"The Sea at Mombasa is as blue as cornflower," wrote Isak Dinesen, "and, outside the inlet to the harbour, the long breakers of the Indian Ocean draw a thin crooked white line, and give out a low thunder even in the calmest weather." Vast, untamed, mysterious, and profoundly beautiful, Africa has always exerted a powerful sway over its Western admirers. And the dual nature of the Dark Continent reflected in Dinesen's lines--a paradise with a dark, forbidding undercurrent--has for three centuries inspired what John A. Murray now reveals as a unique literary genre. In Wild Africa he combines a diverse sampling from this rich trove of African nature and travel writing with traditional myths and stories in fashioning a book that brings to life the spirit of the African wilderness.

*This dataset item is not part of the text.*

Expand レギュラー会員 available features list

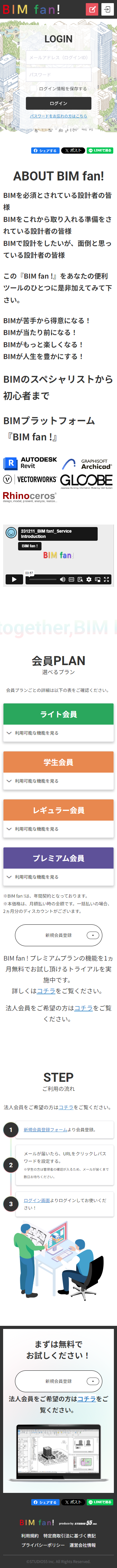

In these pages the reader will share the experiences of the most intrepid adventurers as they endure the weather (as hot as 137 Farenheit in the Sahara), the dangerous animals (lions, crocodiles, and cobras), parasites (tapeworms, leeches), and nature's most potent arsenal of biological weaponry (cerebral malaria, sleeping sickness, dengue fever). The writings gathered in this book reflect not only these extremes of the land, but the extremes of human experience as well--or what Joseph Conrad described as the "joy, fear, sorrow, devotion, valour, rage" that is amplified in the wilds of Africa. Here we follow John Barrow on his 1797 search for the unicorn he believed could be found in South Africa; watch as Dr. David Livingstone is mauled by a lion prior to his discovery of Victoria Falls ("besides crunching the bone into splinters, he left eleven teeth wounds in the upper part of my arm"); and accompany Teddy Roosevelt on a 1909 safari in which 512 animals were killed for the Smithsonian's permanent collection.

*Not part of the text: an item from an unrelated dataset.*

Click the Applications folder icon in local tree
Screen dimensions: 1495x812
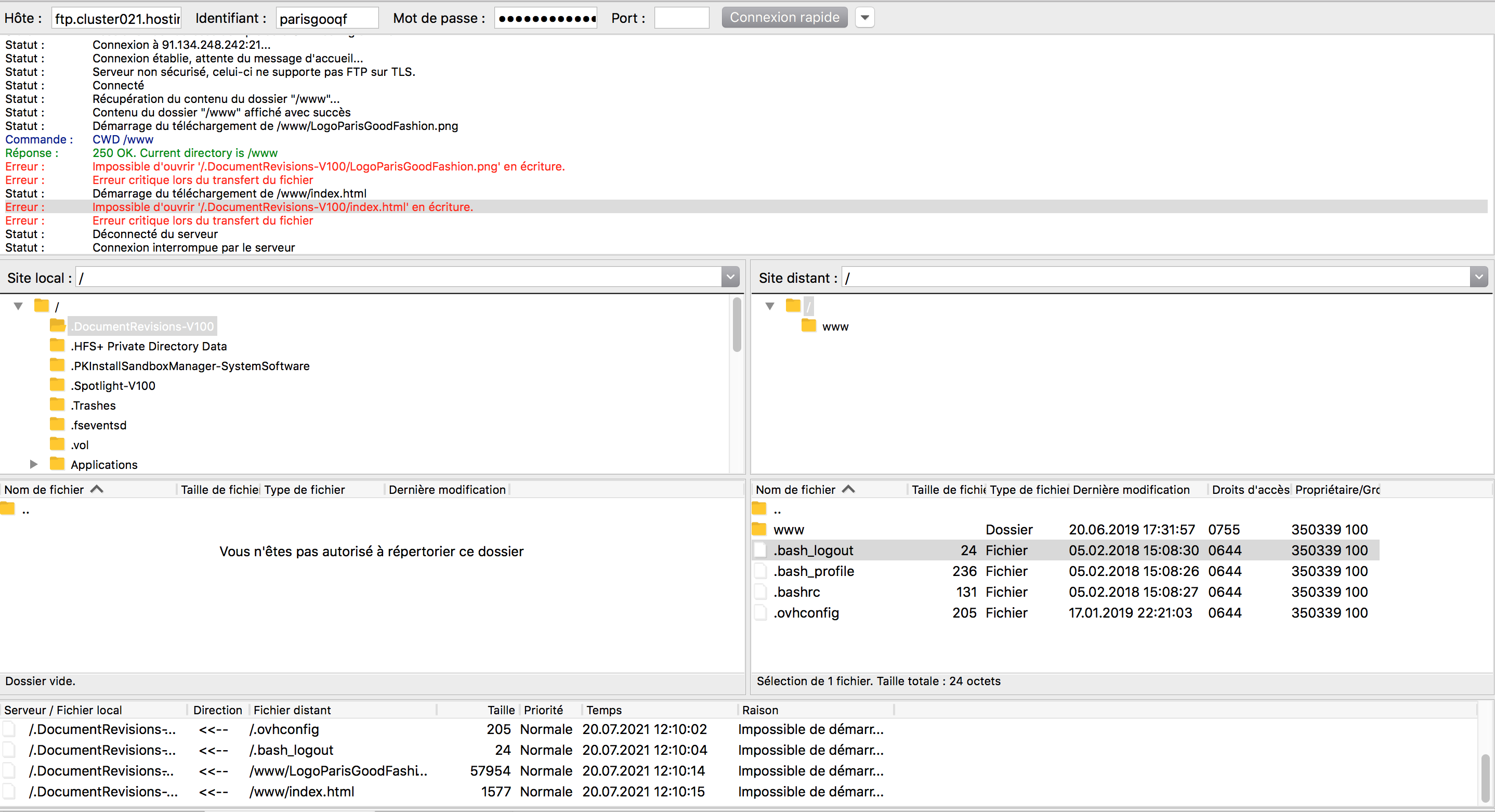57,464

The personalities we encounter are also unforgettable, from the formidable Scottish explorer Mungo Park, to the famed big-game hunter J.H. Patterson (whose fatal love triangle with Mr. and Mrs. Audley James Blyth was the basis for Hemingway's "The Short Happy Life of Francis Macomber"), to contemporary biologist Delia Owens (who protests the incursion into the Kalihari of would-be uranium miners). Murray seamlessly weaves these disparate voices into a passionate whole, a book which in the end becomes an eloquent plea for the further conservation of Africa's immense yet dwindling natural resources.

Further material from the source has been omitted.